→ WHAT YOU ARE ASKED TO DO: Could you gather every line of the material below that contains the word "Task"?

=== RECORDS FOR THE EXERCISE ===

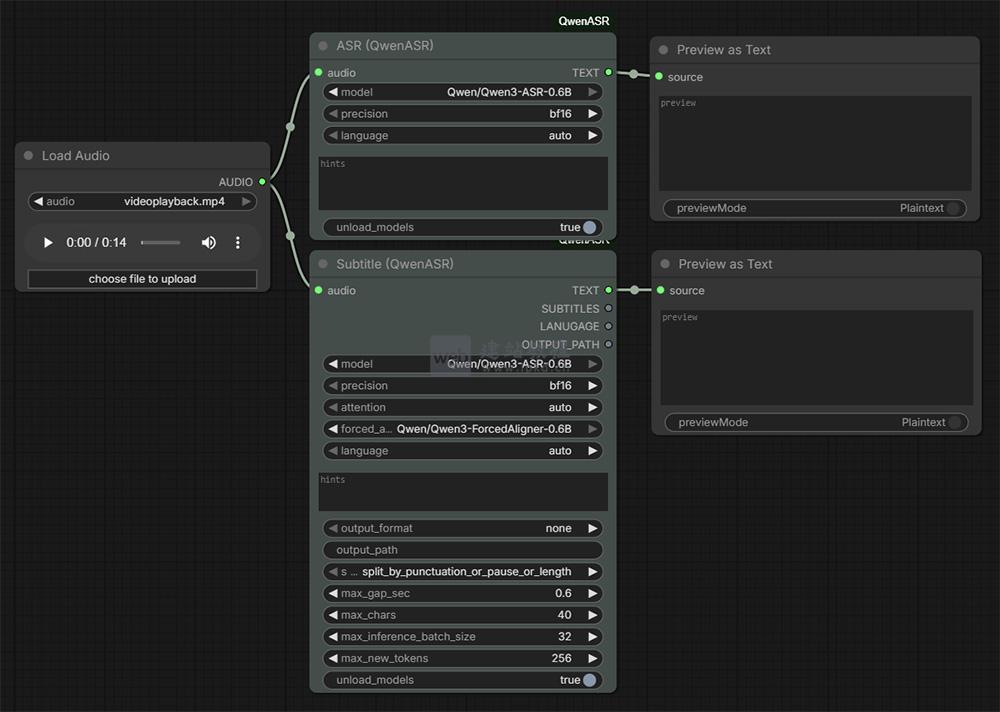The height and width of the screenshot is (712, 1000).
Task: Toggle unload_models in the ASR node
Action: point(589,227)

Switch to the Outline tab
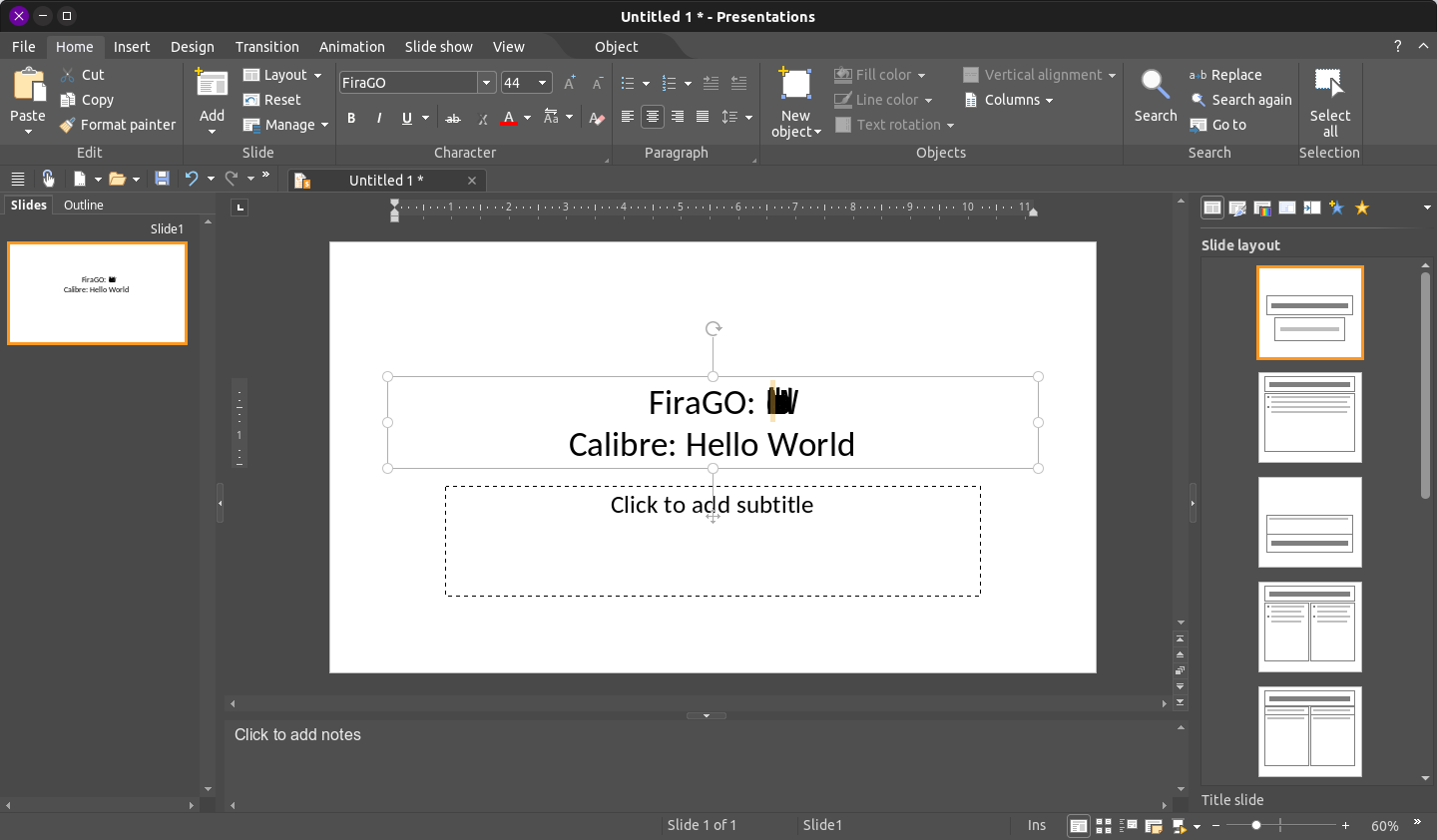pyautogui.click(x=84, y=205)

===
=== RECORDS FOR THE EXERCISE ===

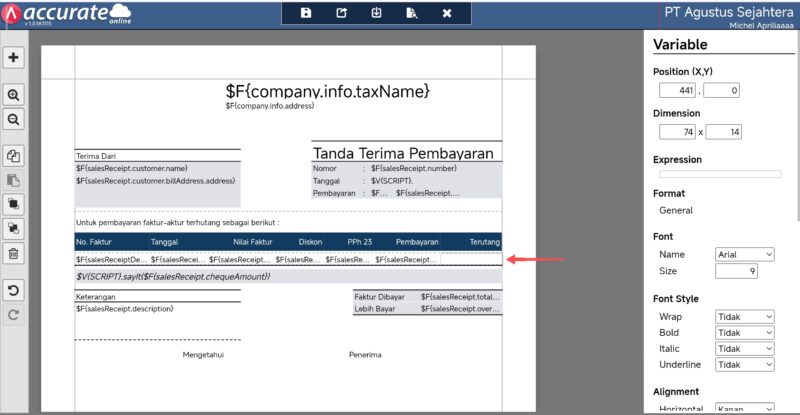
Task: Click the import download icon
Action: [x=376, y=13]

===

→ COMPLETE RESPONSE:
Task: Toggle unload_models in the ASR node
Task: Click the import download icon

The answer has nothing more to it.